**What is required:** Once you have read the entries below, repeat all of them exactly.

(Records from a collection)
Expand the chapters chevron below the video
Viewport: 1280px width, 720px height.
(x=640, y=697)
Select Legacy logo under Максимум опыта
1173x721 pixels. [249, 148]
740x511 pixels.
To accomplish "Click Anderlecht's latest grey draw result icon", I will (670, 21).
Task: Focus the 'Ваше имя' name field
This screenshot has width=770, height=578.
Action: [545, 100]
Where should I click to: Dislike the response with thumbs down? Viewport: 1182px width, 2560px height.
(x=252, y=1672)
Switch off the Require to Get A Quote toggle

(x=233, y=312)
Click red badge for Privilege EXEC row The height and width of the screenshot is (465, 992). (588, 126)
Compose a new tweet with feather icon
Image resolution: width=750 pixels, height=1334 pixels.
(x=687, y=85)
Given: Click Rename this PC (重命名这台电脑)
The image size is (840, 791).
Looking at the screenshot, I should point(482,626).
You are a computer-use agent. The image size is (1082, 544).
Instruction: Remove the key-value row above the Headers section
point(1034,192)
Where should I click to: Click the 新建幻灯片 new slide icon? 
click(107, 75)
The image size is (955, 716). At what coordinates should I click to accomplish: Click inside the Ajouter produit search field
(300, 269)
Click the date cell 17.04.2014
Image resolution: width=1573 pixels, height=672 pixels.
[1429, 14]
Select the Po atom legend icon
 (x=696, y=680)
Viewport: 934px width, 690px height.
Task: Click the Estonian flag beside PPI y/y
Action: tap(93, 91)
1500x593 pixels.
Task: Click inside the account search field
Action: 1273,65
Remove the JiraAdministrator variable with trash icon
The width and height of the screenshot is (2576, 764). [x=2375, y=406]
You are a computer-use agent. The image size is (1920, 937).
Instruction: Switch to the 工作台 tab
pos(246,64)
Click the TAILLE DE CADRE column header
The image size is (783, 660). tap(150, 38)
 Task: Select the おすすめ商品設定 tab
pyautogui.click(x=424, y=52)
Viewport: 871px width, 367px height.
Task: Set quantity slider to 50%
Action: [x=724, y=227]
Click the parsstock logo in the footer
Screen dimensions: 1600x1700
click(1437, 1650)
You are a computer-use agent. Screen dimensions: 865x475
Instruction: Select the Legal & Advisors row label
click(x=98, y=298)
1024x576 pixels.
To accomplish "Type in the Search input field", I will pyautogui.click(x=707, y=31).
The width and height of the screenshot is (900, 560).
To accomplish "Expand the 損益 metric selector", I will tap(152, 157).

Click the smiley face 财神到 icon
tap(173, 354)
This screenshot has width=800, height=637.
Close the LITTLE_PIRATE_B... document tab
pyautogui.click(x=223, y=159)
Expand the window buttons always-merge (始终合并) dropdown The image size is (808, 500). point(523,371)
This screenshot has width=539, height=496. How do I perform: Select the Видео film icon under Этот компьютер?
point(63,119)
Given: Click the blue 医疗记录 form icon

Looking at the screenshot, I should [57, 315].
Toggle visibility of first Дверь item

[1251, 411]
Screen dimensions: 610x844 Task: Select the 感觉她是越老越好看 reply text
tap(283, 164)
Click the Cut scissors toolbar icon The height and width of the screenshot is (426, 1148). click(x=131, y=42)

**Expected output:**
Expand the chapters chevron below the video
Viewport: 1280px width, 720px height.
(x=640, y=697)
Select Legacy logo under Максимум опыта
1173x721 pixels. [249, 148]
740x511 pixels.
To accomplish "Click Anderlecht's latest grey draw result icon", I will (670, 21).
Task: Focus the 'Ваше имя' name field
This screenshot has width=770, height=578.
Action: [545, 100]
Where should I click to: Dislike the response with thumbs down? Viewport: 1182px width, 2560px height.
(x=252, y=1672)
Switch off the Require to Get A Quote toggle

(x=233, y=312)
Click red badge for Privilege EXEC row The height and width of the screenshot is (465, 992). (588, 126)
Compose a new tweet with feather icon
Image resolution: width=750 pixels, height=1334 pixels.
(x=687, y=85)
Given: Click Rename this PC (重命名这台电脑)
The image size is (840, 791).
Looking at the screenshot, I should point(482,626).
You are a computer-use agent. The image size is (1082, 544).
Instruction: Remove the key-value row above the Headers section
point(1034,192)
Where should I click to: Click the 新建幻灯片 new slide icon? 
click(107, 75)
The image size is (955, 716). At what coordinates should I click to accomplish: Click inside the Ajouter produit search field
(300, 269)
Click the date cell 17.04.2014
Image resolution: width=1573 pixels, height=672 pixels.
[1429, 14]
Select the Po atom legend icon
 (x=696, y=680)
Viewport: 934px width, 690px height.
Task: Click the Estonian flag beside PPI y/y
Action: tap(93, 91)
1500x593 pixels.
Task: Click inside the account search field
Action: 1273,65
Remove the JiraAdministrator variable with trash icon
The width and height of the screenshot is (2576, 764). [x=2375, y=406]
You are a computer-use agent. The image size is (1920, 937).
Instruction: Switch to the 工作台 tab
pos(246,64)
Click the TAILLE DE CADRE column header
The image size is (783, 660). tap(150, 38)
 Task: Select the おすすめ商品設定 tab
pyautogui.click(x=424, y=52)
Viewport: 871px width, 367px height.
Task: Set quantity slider to 50%
Action: [x=724, y=227]
Click the parsstock logo in the footer
Screen dimensions: 1600x1700
click(1437, 1650)
You are a computer-use agent. Screen dimensions: 865x475
Instruction: Select the Legal & Advisors row label
click(x=98, y=298)
1024x576 pixels.
To accomplish "Type in the Search input field", I will pyautogui.click(x=707, y=31).
The width and height of the screenshot is (900, 560).
To accomplish "Expand the 損益 metric selector", I will tap(152, 157).

Click the smiley face 财神到 icon
tap(173, 354)
This screenshot has width=800, height=637.
Close the LITTLE_PIRATE_B... document tab
pyautogui.click(x=223, y=159)
Expand the window buttons always-merge (始终合并) dropdown The image size is (808, 500). point(523,371)
This screenshot has width=539, height=496. How do I perform: Select the Видео film icon under Этот компьютер?
point(63,119)
Given: Click the blue 医疗记录 form icon

Looking at the screenshot, I should [57, 315].
Toggle visibility of first Дверь item

[1251, 411]
Screen dimensions: 610x844 Task: Select the 感觉她是越老越好看 reply text
tap(283, 164)
Click the Cut scissors toolbar icon The height and width of the screenshot is (426, 1148). click(x=131, y=42)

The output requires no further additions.